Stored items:
========================================
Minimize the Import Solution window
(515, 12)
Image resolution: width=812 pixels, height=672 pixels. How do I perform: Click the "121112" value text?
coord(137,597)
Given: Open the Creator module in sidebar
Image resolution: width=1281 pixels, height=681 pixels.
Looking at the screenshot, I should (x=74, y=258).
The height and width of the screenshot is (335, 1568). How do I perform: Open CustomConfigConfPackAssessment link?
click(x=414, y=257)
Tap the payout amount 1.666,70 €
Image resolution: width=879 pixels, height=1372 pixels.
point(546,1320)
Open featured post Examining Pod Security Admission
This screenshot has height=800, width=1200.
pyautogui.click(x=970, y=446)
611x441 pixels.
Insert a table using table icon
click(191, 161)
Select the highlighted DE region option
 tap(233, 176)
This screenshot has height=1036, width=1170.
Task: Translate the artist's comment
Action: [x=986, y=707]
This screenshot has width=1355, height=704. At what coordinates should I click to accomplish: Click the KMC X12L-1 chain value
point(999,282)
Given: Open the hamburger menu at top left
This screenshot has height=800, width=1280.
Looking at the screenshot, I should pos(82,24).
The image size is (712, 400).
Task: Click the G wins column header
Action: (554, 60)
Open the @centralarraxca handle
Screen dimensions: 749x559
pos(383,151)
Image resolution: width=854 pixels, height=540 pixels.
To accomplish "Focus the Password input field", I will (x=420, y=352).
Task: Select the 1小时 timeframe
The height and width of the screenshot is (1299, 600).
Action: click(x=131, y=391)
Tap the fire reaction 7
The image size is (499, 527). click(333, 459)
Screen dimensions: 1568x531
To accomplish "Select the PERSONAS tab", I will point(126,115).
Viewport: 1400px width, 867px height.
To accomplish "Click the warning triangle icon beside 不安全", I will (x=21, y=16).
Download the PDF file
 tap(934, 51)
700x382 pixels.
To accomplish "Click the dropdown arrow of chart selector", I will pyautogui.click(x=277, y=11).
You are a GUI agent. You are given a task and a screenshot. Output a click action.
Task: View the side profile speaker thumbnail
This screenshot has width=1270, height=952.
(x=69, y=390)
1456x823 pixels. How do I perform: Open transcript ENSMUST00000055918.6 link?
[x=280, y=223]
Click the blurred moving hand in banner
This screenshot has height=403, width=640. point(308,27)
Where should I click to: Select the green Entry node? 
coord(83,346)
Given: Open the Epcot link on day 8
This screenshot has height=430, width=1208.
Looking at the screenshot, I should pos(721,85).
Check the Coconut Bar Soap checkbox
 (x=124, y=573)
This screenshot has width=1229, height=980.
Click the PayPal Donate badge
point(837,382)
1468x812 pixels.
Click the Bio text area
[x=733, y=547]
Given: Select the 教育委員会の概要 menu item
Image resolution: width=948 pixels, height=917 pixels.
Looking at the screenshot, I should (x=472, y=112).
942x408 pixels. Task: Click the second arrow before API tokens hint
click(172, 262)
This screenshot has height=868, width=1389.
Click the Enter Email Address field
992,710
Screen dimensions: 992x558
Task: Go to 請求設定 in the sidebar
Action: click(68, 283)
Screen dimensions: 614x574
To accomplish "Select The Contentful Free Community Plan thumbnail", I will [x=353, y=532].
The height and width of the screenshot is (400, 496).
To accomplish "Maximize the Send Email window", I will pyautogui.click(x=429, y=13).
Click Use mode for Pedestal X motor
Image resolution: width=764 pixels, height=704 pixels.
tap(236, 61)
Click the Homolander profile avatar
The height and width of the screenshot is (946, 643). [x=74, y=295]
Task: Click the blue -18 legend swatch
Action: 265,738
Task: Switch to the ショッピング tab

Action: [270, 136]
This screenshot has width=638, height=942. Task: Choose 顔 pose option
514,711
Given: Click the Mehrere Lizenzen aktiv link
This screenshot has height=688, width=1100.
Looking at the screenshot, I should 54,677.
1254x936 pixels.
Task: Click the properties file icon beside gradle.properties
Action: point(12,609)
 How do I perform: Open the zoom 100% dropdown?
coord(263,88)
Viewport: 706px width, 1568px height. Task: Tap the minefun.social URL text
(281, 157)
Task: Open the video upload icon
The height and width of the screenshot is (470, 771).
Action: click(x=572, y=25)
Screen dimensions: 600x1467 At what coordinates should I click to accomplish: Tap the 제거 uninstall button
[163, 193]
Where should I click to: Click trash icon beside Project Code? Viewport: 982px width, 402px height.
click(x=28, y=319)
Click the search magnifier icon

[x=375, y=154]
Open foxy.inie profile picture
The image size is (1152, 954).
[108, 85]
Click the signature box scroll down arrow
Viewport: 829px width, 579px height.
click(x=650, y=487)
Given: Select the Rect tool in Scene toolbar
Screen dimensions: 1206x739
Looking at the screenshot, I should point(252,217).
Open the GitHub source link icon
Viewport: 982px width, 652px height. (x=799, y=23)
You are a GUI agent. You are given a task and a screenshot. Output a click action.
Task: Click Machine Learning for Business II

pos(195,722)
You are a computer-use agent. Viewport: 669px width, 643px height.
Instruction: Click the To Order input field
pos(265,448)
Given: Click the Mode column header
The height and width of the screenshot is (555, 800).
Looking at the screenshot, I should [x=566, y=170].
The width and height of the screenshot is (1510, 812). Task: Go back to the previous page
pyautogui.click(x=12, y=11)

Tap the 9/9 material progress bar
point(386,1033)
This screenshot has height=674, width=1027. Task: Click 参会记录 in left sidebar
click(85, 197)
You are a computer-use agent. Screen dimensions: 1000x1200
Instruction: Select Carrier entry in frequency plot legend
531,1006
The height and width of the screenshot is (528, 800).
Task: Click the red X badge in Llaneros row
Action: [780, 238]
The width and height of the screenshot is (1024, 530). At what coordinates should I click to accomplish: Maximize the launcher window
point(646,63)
========================================
**ASSIGNED TASK**: Write out exactly those lines of the records above that lie from the one with "Task: Open the video upload icon" through the last line, including both.

**WRITTEN ANSWER**:
Task: Open the video upload icon
The height and width of the screenshot is (470, 771).
Action: click(x=572, y=25)
Screen dimensions: 600x1467 At what coordinates should I click to accomplish: Tap the 제거 uninstall button
[163, 193]
Where should I click to: Click trash icon beside Project Code? Viewport: 982px width, 402px height.
click(x=28, y=319)
Click the search magnifier icon

[x=375, y=154]
Open foxy.inie profile picture
The image size is (1152, 954).
[108, 85]
Click the signature box scroll down arrow
Viewport: 829px width, 579px height.
click(x=650, y=487)
Given: Select the Rect tool in Scene toolbar
Screen dimensions: 1206x739
Looking at the screenshot, I should point(252,217).
Open the GitHub source link icon
Viewport: 982px width, 652px height. (x=799, y=23)
You are a GUI agent. You are given a task and a screenshot. Output a click action.
Task: Click Machine Learning for Business II

pos(195,722)
You are a computer-use agent. Viewport: 669px width, 643px height.
Instruction: Click the To Order input field
pos(265,448)
Given: Click the Mode column header
The height and width of the screenshot is (555, 800).
Looking at the screenshot, I should [x=566, y=170].
The width and height of the screenshot is (1510, 812). Task: Go back to the previous page
pyautogui.click(x=12, y=11)

Tap the 9/9 material progress bar
point(386,1033)
This screenshot has height=674, width=1027. Task: Click 参会记录 in left sidebar
click(85, 197)
You are a computer-use agent. Screen dimensions: 1000x1200
Instruction: Select Carrier entry in frequency plot legend
531,1006
The height and width of the screenshot is (528, 800).
Task: Click the red X badge in Llaneros row
Action: [780, 238]
The width and height of the screenshot is (1024, 530). At what coordinates should I click to accomplish: Maximize the launcher window
point(646,63)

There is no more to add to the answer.